PROF. JOSEPH ALMOG, HEBREW UNIVERSITY: This is a rather unusual formula.
MACVICAR: Joseph Almog is the former head of the Israeli police forensic laboratories. TATP was first analyzed in those labs. ALMOG: It's an extremely sensitive material, extremely sensitive. It's very sensitive to friction, to sparks, to blow, and it can explode just by itself.
MACVICAR: European intelligence sources say, ``It is absolutely impossible that Reid made the bombs.'' And the former head of the FBI explosives unit says the bomb maker was very skilled.
CHRIS RONAY, INSTITUTE OF MAKERS OF EXPLOSIVES: The combination of materials in the device and the priming mechanism appears to be quite unusual and sophisticated, hard to concoct it, hard to put it together.

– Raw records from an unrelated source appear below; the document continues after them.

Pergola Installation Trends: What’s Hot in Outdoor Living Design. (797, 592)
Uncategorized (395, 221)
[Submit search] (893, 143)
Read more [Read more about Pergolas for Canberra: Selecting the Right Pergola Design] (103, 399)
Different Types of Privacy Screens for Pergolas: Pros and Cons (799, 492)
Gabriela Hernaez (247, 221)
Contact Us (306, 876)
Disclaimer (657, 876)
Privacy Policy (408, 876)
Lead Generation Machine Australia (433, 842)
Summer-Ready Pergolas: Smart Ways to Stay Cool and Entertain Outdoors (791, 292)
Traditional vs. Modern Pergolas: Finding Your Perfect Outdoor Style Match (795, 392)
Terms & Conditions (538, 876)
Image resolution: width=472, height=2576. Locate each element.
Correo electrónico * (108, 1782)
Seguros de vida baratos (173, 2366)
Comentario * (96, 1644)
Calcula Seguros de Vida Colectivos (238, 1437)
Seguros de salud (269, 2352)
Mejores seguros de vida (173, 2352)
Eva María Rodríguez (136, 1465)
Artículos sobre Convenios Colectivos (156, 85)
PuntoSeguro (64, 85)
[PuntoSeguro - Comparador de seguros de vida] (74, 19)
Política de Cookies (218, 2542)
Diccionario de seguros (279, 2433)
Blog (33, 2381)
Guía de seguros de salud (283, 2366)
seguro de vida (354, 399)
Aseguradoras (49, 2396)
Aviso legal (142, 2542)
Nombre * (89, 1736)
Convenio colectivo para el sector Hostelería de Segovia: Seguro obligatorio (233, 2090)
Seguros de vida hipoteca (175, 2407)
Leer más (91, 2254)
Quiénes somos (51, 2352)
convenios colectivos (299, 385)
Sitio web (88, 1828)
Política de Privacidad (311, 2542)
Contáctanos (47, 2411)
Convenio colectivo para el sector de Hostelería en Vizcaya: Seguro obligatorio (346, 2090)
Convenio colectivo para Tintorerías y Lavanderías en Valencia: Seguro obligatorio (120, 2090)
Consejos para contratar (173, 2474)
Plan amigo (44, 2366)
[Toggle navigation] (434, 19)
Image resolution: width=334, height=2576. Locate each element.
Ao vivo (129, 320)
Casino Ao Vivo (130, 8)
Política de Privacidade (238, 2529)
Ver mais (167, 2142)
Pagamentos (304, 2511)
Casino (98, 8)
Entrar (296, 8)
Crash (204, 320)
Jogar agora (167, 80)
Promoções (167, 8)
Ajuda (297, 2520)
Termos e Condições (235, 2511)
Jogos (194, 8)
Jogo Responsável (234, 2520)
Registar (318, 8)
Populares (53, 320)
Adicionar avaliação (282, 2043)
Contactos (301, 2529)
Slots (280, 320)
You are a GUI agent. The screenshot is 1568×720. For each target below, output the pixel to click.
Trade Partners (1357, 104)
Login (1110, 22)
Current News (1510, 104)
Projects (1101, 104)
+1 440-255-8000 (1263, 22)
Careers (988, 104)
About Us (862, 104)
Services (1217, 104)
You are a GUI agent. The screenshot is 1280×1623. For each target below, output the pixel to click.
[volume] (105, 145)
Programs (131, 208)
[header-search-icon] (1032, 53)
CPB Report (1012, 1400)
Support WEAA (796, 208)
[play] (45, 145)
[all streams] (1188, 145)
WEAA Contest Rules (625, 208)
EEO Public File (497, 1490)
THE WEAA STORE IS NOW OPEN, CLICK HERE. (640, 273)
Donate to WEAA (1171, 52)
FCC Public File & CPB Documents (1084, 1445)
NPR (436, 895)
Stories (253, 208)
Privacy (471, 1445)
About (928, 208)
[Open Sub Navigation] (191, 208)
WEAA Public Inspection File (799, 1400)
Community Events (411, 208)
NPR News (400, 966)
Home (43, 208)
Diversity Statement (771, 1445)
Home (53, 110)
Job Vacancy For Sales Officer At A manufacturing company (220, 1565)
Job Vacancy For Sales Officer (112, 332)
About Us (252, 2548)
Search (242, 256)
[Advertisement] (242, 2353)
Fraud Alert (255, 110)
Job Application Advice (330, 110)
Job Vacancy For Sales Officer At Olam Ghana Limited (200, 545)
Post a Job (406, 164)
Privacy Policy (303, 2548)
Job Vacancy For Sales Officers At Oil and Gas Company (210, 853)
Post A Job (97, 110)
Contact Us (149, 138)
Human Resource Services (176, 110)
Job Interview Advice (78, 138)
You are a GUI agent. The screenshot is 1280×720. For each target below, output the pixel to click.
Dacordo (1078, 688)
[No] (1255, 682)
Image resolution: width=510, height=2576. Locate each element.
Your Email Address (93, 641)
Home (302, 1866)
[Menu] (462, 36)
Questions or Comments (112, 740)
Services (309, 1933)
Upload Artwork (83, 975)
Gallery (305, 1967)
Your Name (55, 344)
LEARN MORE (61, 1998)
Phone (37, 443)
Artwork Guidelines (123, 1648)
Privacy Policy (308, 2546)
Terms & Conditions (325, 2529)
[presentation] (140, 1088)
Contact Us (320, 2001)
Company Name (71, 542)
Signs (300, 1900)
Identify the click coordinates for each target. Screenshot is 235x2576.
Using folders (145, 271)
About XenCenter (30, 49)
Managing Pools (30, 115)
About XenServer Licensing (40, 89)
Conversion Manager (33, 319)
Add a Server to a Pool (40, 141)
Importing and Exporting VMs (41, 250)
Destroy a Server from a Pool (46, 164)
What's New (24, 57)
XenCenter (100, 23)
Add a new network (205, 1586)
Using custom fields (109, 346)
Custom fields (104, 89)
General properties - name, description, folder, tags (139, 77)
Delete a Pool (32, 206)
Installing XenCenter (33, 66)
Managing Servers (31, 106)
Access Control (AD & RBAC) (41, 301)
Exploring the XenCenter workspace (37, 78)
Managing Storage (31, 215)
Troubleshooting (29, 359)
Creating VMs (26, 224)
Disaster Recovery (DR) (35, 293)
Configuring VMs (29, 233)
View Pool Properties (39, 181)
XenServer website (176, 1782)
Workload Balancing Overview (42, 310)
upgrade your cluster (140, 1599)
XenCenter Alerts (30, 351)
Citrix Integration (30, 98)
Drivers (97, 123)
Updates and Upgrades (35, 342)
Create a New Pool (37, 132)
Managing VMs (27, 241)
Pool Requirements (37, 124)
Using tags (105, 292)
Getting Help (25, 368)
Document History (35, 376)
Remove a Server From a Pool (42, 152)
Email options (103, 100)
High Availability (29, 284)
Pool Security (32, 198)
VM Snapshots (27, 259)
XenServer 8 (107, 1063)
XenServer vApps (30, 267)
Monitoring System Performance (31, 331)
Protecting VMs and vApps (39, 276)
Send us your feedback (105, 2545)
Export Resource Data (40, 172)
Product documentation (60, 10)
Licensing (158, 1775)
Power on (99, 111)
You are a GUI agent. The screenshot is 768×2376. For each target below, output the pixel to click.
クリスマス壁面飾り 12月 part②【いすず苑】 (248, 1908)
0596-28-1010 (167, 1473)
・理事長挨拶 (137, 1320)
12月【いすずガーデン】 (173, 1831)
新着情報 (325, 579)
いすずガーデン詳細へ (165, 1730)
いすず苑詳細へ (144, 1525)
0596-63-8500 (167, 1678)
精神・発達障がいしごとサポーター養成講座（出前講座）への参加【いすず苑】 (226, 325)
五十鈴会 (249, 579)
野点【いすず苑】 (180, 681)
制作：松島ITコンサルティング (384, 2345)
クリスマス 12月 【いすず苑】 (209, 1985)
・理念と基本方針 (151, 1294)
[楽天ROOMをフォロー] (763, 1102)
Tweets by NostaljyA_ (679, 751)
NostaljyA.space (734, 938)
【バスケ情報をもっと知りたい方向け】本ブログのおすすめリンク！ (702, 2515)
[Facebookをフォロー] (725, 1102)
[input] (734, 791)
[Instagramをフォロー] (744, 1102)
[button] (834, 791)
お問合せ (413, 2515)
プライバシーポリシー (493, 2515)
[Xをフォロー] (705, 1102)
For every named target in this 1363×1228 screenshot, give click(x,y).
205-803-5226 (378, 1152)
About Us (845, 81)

MACVICAR: Given the evidence, investigators now believe there is a logistics base somewhere in Europe, a place where the explosives and the bombs could be manufactured. They do not yet know where.
It is now clear, they say, the crew and passengers on board American Airlines Flight 63 averted a disaster. And they warn of the possibility of more attempts by this previously unknown terror network, of more bombs that could bring down planes concealed in places beyond the limited capabilities of airport screening.
Sheila MacVicar, CNN, Paris.
(END VIDEOTAPE)
COSTELLO: So something else to keep in mind if you're flying somewhere this weekend. Oh, it's scary.